## PROBLEM DESCRIPTION
Return each line in the records below that includes "will".

*** MATERIAL TO PROCESS Section Begins ***

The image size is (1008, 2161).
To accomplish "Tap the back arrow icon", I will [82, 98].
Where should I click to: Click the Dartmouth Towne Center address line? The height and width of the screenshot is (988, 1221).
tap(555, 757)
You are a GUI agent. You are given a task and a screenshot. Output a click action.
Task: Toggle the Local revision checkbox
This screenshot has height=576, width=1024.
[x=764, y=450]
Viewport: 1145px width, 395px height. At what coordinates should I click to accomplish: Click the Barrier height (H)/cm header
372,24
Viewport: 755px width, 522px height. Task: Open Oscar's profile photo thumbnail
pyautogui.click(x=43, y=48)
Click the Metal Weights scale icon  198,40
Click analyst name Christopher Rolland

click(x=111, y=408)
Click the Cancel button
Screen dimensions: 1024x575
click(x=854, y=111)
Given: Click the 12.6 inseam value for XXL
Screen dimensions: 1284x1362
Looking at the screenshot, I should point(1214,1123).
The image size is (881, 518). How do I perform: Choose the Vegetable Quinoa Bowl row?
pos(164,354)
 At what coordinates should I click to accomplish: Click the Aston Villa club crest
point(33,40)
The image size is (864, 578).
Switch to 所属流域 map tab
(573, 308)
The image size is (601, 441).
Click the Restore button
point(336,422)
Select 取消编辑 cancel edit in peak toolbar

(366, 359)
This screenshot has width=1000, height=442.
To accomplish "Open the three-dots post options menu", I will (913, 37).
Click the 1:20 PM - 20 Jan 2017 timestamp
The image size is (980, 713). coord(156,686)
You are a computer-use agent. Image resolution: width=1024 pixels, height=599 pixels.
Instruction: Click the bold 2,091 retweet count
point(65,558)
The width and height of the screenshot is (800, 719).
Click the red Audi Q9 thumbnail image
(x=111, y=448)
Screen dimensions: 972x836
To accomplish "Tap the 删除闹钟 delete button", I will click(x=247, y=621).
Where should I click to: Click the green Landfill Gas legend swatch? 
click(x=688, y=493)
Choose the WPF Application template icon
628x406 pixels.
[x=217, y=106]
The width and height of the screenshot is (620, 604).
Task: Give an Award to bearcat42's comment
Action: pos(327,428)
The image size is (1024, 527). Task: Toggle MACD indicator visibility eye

*** MATERIAL TO PROCESS Section Ends ***

## EXERCISE SOLUTION
To accomplish "Tap the back arrow icon", I will [82, 98].
To accomplish "Open the three-dots post options menu", I will (913, 37).
To accomplish "Tap the 删除闹钟 delete button", I will click(x=247, y=621).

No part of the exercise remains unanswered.